On Friday, 25-year-old genre hopper Destiny Frasqueri — famously known as Princess Nokia — dropped a mixtape, A Girl Cried Red, for those who are “bleeding on the inside.”
While no, it’s not exactly made with your ulcer plagued uncle in mind, it is for the “emo” kids of today. Unless you are completely offline or over 35, you have likely noticed the powerful resurgence of millennium era myspace music in rap and hip-hop with the likes of Lil Uzi Vert and the late Lil Peep. They challenging the conventions of genre with lyrics like, “I am not afraid to die; push me to the edge; all my friends are dead” set to hazy hip-hop backbeats.
Today, perhaps due to platforms like Soundcloud and visibility of social media, it is clear that the saccharine lyrics and aesthetics of emo have always found a fanbase in women and people of color, even if Warped Tour rarely invited them on stage.

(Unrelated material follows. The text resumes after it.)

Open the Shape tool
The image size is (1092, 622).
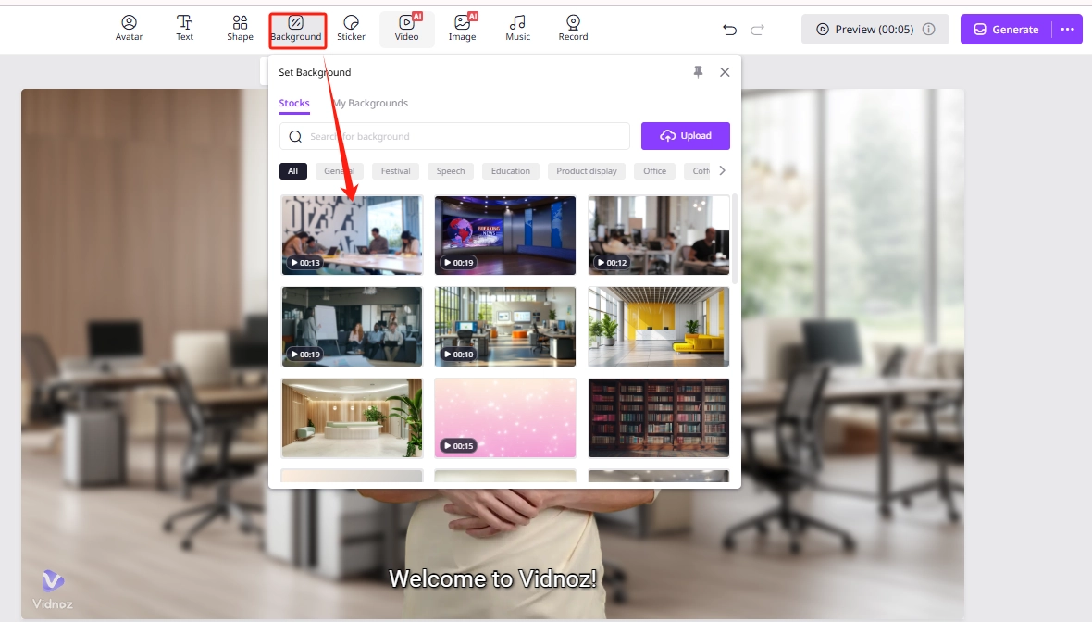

A Girl Cried Red is a love letter to Frasqueri’s My Chemical Romance-loving, afro-Caribbean teenage self. The eight track collection is a big divergence from her last album, 1992, with a fresh take on old school, New York-style rap. She features songs that swap the swaggering accented bars that made her famous in exchange for the signature whining see-saw of Blink- 182’s Mark Hoppus.
With Frasqueri’s ferocious talent and authenticity, it is hard not to assume that the project would be anything other than a success. However, with no stand out singles or ballads, it feels incomplete.
Okay, as a huge Princess Nokia fan, perhaps I am just disappointed. Like really disappointed. But no matter how many times I listen, I can’t shake the feeling that the whole thing feels like it needs two more minutes in the microwave. Even so, there are some undeniably catchy tracks. “At the Top,” “Your Eyes are Bleeding” and “Look Up Kid” will likely worm their way onto a playlist — or in my brain as I am trying to fall asleep — with satisfyingly tragic lyrics like, “smash my heart in pieces, it looks so good on the floor.”
“Interlude,” an urgent two-minute guitar instrumental, sounds as if it is just about to blossom but is never fully actualized. It lacks any hint of the nostalgic screaming lyrics, crescendos or crashing cymbals you begin to crave by the time the song creeps up on you. Frasqueri no doubt has the bombast in her, so it makes you wonder if this minimalism was intentional or unfortunately undercooked.
On A Girl Cried Red you will find cloudy, lo-fi beats and sharpied notebook poetry but not much more. If you are into this kind of thing, I implore you to check it out in celebration of women of color in emo and pop-punk, who have historically been made to feel excluded from the predominately white male scene. If the album is not for you, you can just keep listening to 1992 Deluxe.
At the end of the day, the fact that this mixtape flops makes me feel far more emotional than I do when I am actually listening to its songs. I really wanted to love it. But Destiny Frasqueri, in her soup-throwing activism against racists, as well as in her music and guts for experimentation has already proven herself to be worth rooting for.